PRESS RELEASE

EPA Validates Colorado Air Whistleblowers’ Charge

Tags: , , ,

FOR IMMEDIATE RELEASE
Friday, July 15, 2022
Contact:
Chandra Rosenthal crosenthal@peer.org (303) 898-0798


EPA Validates Colorado Air Whistleblowers’ Charge

State Directed to Fix Illegal Permits and Cease Enabling Pollution Evasions

 

Denver, CO In a report issued late yesterday, the U.S Environmental Protection Agency (EPA) confirmed air pollution lapses identified by Colorado state air modelers represented by Public Employees for Environmental Responsibility (PEER). The whistleblowers had filed a complaint detailing how Colorado’s Department of Public Health & Environment (CDPHE) allows excessive release of deadly pollutants in areas already out of compliance with federal standards.

The EPA report cited “important concerns with the state’s implementation” of air pollution permits risking “harm to air quality and public health air quality.” In their 2021 complaint, the whistleblowers documented problems with 11 permits issued in Colorado. EPA looked at only four permits but concluded that all 11 were plagued with similar legal violations, including:

    • “CDPHE issued permits even though air quality modeling analyses predicted NAAQS [National Ambient Air Quality Standards] violations…”
    • CDPHE policies fail to “ensure compliance” with pollution limits and that are “inconsistent with the Colorado State Implementation Plan” and
    • CDPHE approved the permit for a large facility “into smaller, individual permit actions without a documented supporting basis for treating them as separate permit actions.”

Rocky Mountain PEER Director Chandra Rosenthal noted, “It is gratifying to see the new EPA send a clear message of reform to the state. EPA agreed with the whistleblowers that the Clean Air Act requires pollution prevention while the CDPHE persists with its unsustainable strategy of merely monitoring pollution rather than preventing it.”

### Record list
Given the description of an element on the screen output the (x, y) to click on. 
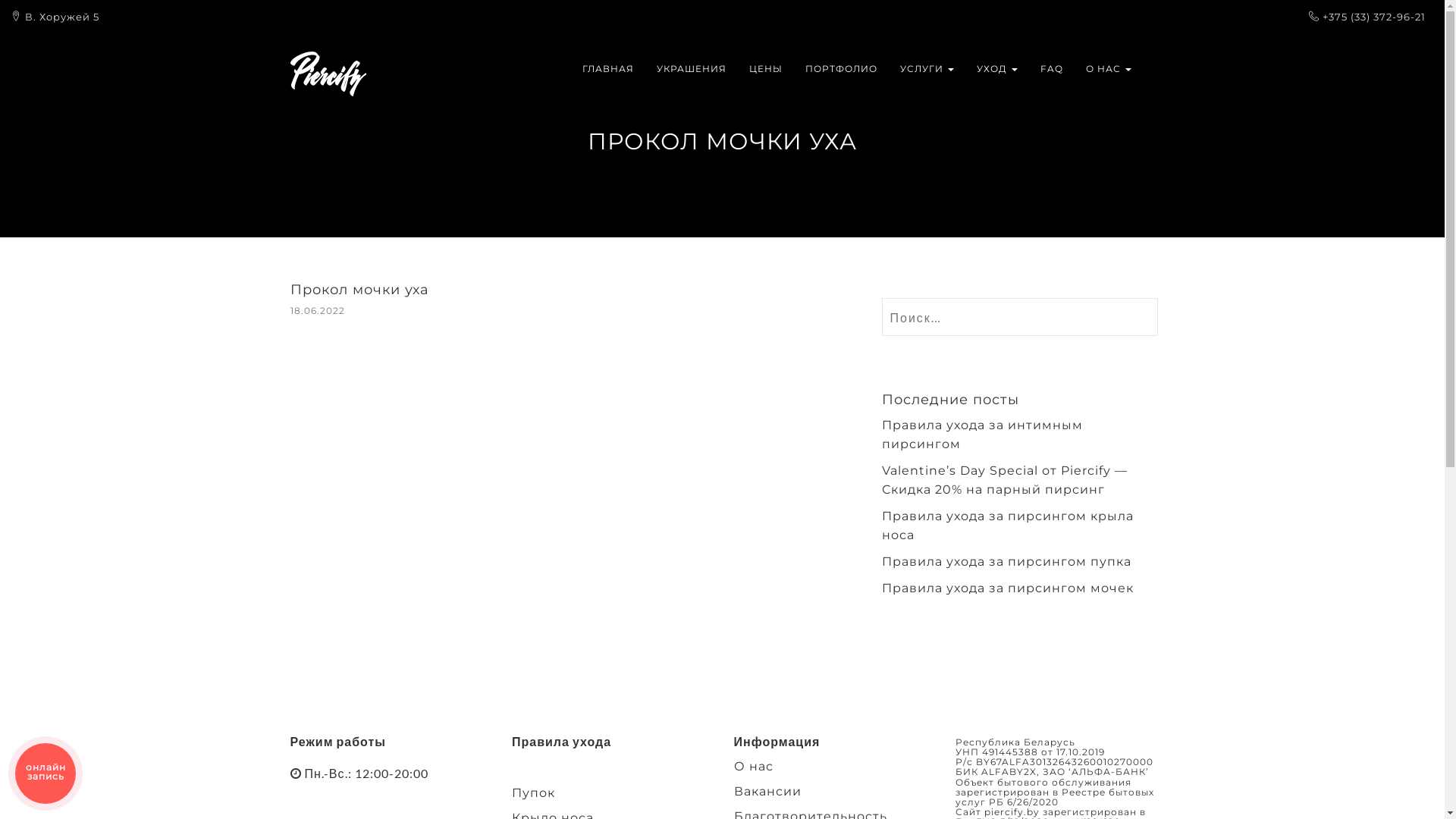
+375 (33) 372-96-21 Element type: text (1373, 16)
FAQ Element type: text (1050, 68)
Given the description of an element on the screen output the (x, y) to click on. 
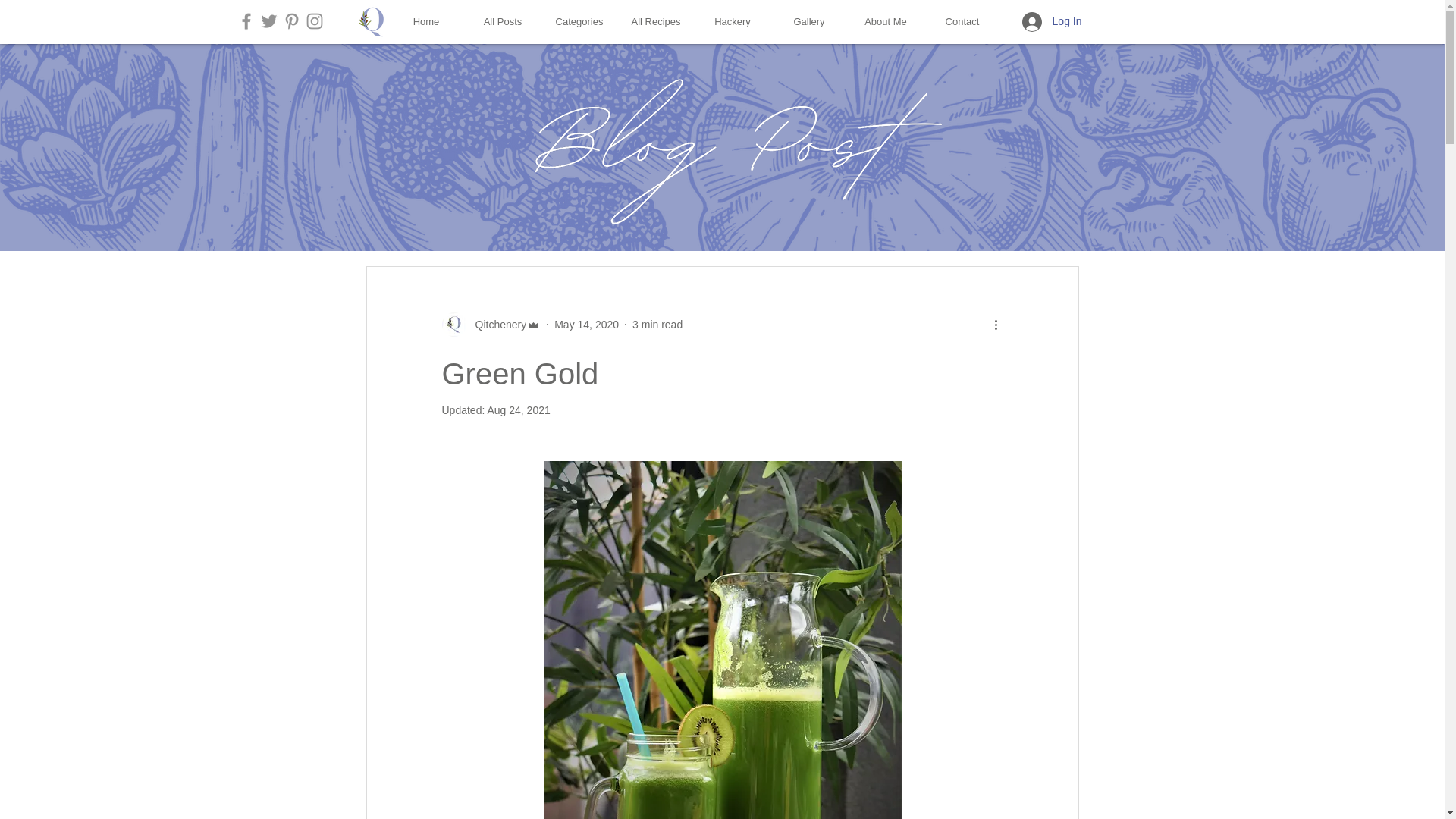
All Recipes (655, 21)
Qitchenery (495, 324)
About Me (885, 21)
May 14, 2020 (586, 324)
Contact (961, 21)
Hackery (732, 21)
Aug 24, 2021 (518, 410)
Qitchenery (490, 324)
Categories (579, 21)
All Posts (502, 21)
Gallery (808, 21)
Log In (1052, 21)
3 min read (656, 324)
Home (426, 21)
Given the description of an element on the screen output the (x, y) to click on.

### Task set
A) List every organization that the press release names in full together with its abbreviation.
B) In the records, copy out the lines from the one containing "text (1373, 16)" through the final line of the records, with both ends included. Leave out the pictures.

### Answers to the exercises
A)
- U.S. Environmental Protection Agency (EPA)
- Public Employees for Environmental Responsibility (PEER)
- Colorado's Department of Public Health & Environment (CDPHE)

B)
+375 (33) 372-96-21 Element type: text (1373, 16)
FAQ Element type: text (1050, 68)
Given the description of an element on the screen output the (x, y) to click on. 
All Recipes (655, 21)
Qitchenery (495, 324)
About Me (885, 21)
May 14, 2020 (586, 324)
Contact (961, 21)
Hackery (732, 21)
Aug 24, 2021 (518, 410)
Qitchenery (490, 324)
Categories (579, 21)
All Posts (502, 21)
Gallery (808, 21)
Log In (1052, 21)
3 min read (656, 324)
Home (426, 21)
Given the description of an element on the screen output the (x, y) to click on.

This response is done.